• Stated task: Retype the lines of the data below exactly, starting at the line that contains "Task: Click the Mail envelope icon" and ending at the line that contains "Action: 61,311", with both of those lines included.

• Task data:
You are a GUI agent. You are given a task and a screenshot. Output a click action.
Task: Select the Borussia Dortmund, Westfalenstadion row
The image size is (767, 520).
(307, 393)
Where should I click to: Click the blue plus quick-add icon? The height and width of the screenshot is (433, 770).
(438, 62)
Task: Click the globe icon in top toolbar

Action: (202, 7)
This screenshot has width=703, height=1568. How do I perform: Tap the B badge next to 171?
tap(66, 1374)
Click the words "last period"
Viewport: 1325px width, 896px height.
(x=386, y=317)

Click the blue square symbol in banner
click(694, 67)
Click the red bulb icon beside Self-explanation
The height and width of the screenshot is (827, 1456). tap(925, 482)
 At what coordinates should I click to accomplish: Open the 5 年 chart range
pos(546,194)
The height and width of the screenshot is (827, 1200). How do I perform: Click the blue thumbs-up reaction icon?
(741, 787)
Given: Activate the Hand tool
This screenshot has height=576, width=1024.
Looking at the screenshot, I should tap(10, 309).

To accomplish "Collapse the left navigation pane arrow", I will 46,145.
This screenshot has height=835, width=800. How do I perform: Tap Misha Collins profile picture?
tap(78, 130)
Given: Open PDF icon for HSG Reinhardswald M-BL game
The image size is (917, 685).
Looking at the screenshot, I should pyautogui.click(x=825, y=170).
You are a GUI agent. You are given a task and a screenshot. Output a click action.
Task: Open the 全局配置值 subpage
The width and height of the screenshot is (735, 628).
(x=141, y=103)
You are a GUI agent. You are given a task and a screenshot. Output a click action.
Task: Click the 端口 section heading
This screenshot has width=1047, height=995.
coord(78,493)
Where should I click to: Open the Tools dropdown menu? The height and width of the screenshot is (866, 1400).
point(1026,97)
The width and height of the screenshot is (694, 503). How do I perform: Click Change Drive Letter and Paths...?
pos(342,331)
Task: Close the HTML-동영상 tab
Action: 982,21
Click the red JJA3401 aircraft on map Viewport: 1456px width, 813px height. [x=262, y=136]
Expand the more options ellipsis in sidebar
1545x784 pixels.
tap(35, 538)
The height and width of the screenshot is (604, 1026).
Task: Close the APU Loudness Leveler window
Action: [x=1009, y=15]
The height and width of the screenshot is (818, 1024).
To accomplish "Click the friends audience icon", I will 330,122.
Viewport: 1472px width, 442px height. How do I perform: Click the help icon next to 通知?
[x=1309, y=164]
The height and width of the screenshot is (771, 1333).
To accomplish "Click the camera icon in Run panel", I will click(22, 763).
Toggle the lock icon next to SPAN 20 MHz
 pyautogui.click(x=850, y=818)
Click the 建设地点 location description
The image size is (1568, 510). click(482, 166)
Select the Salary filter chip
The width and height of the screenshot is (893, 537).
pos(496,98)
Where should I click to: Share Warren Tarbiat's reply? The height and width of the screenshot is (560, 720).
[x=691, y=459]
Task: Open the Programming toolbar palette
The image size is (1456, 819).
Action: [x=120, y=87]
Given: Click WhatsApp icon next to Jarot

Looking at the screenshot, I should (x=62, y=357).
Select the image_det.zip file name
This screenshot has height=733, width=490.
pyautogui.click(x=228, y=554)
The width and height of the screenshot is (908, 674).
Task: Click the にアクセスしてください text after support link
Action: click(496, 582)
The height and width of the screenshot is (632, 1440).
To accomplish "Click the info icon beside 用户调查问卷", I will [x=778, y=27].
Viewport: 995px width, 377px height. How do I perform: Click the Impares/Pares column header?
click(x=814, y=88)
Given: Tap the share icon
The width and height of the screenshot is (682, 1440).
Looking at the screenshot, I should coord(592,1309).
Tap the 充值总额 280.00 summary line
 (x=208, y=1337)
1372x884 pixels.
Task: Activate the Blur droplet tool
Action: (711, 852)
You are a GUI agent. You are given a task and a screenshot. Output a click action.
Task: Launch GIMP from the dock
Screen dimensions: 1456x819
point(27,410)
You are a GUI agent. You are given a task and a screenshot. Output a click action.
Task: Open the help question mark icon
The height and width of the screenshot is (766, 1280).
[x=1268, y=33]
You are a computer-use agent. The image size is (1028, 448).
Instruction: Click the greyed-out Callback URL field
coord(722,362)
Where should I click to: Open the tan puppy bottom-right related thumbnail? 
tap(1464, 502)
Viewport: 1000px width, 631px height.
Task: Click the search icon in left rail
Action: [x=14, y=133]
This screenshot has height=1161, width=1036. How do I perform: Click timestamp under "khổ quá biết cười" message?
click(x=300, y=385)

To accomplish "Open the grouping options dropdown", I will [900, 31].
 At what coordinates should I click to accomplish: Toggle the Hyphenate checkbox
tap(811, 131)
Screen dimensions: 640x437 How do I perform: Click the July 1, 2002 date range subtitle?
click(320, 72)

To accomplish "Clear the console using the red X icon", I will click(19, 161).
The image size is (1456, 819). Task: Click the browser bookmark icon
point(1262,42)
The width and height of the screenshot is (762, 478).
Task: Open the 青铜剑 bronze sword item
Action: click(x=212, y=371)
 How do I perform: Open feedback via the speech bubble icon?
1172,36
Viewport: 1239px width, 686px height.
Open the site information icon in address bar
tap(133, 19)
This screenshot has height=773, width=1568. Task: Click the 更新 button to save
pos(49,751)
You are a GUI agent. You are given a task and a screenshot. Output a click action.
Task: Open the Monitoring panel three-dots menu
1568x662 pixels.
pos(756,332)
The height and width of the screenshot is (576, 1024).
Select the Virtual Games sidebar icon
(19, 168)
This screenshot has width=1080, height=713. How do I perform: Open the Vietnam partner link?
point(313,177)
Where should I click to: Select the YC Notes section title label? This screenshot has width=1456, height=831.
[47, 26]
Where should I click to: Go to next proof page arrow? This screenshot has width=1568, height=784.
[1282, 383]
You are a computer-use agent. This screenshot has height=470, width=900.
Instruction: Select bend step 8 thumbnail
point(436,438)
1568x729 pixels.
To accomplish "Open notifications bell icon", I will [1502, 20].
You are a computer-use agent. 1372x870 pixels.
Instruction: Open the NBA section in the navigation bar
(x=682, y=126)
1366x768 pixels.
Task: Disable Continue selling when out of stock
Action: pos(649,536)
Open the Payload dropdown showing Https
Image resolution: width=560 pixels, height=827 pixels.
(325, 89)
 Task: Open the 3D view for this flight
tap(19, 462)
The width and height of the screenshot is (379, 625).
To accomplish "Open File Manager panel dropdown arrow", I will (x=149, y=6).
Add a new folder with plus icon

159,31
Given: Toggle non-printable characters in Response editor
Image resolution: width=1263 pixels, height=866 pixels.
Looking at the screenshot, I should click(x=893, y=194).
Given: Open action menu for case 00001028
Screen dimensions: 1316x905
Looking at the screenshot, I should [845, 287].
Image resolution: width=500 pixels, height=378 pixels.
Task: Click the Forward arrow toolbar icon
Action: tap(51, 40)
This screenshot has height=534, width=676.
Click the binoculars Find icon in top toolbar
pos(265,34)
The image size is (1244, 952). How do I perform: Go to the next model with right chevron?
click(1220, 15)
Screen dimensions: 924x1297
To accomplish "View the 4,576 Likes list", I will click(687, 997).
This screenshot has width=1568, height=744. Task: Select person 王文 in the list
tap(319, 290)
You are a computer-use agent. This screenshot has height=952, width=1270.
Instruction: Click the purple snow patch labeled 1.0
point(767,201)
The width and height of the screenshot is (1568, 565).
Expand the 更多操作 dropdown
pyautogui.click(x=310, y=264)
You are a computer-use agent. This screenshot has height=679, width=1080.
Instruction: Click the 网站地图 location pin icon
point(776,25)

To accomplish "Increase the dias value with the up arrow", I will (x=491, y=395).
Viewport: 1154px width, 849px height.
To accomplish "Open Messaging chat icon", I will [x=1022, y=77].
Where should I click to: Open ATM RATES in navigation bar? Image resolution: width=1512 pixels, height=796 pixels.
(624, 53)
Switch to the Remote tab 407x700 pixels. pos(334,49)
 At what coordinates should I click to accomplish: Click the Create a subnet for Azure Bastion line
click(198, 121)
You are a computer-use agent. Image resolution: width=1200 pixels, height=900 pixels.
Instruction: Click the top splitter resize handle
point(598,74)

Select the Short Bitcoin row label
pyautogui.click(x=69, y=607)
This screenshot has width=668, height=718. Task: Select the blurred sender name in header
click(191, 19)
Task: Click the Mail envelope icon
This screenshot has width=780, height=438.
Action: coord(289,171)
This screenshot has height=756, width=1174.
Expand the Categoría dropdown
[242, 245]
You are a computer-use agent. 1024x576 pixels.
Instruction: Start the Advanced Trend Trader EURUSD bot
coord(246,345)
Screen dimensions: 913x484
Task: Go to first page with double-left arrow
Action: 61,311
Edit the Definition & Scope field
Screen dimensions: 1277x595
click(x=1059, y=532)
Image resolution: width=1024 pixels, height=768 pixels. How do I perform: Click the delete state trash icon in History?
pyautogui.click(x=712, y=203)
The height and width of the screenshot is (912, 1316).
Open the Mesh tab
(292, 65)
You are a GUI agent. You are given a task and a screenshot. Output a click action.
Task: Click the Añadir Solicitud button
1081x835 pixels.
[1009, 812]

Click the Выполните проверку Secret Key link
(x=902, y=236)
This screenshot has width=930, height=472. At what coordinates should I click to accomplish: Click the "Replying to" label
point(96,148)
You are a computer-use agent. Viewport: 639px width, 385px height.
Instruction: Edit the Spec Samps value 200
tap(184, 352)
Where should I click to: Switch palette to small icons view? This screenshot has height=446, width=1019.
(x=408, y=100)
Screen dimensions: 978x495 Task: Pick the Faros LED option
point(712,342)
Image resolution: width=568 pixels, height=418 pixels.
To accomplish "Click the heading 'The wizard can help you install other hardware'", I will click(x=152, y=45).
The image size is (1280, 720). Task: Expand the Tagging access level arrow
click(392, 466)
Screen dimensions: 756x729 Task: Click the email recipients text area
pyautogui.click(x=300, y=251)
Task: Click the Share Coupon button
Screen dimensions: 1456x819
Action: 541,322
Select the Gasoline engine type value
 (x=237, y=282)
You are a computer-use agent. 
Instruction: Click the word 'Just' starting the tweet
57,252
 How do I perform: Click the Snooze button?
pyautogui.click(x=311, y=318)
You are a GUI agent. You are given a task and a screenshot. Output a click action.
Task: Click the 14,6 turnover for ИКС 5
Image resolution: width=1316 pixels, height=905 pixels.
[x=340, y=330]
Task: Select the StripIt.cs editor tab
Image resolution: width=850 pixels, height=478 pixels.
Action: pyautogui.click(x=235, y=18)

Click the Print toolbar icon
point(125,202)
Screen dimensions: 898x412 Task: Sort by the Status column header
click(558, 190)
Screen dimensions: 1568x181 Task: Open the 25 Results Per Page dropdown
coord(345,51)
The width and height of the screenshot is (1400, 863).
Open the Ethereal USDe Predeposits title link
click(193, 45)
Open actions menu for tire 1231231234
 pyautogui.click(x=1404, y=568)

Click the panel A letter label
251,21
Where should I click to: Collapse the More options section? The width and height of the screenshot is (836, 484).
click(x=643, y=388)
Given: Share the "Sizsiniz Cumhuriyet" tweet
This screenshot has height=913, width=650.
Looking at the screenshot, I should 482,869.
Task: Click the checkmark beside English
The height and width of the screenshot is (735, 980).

• Task answer:
Task: Click the Mail envelope icon
This screenshot has width=780, height=438.
Action: coord(289,171)
This screenshot has height=756, width=1174.
Expand the Categoría dropdown
[242, 245]
You are a computer-use agent. 1024x576 pixels.
Instruction: Start the Advanced Trend Trader EURUSD bot
coord(246,345)
Screen dimensions: 913x484
Task: Go to first page with double-left arrow
Action: 61,311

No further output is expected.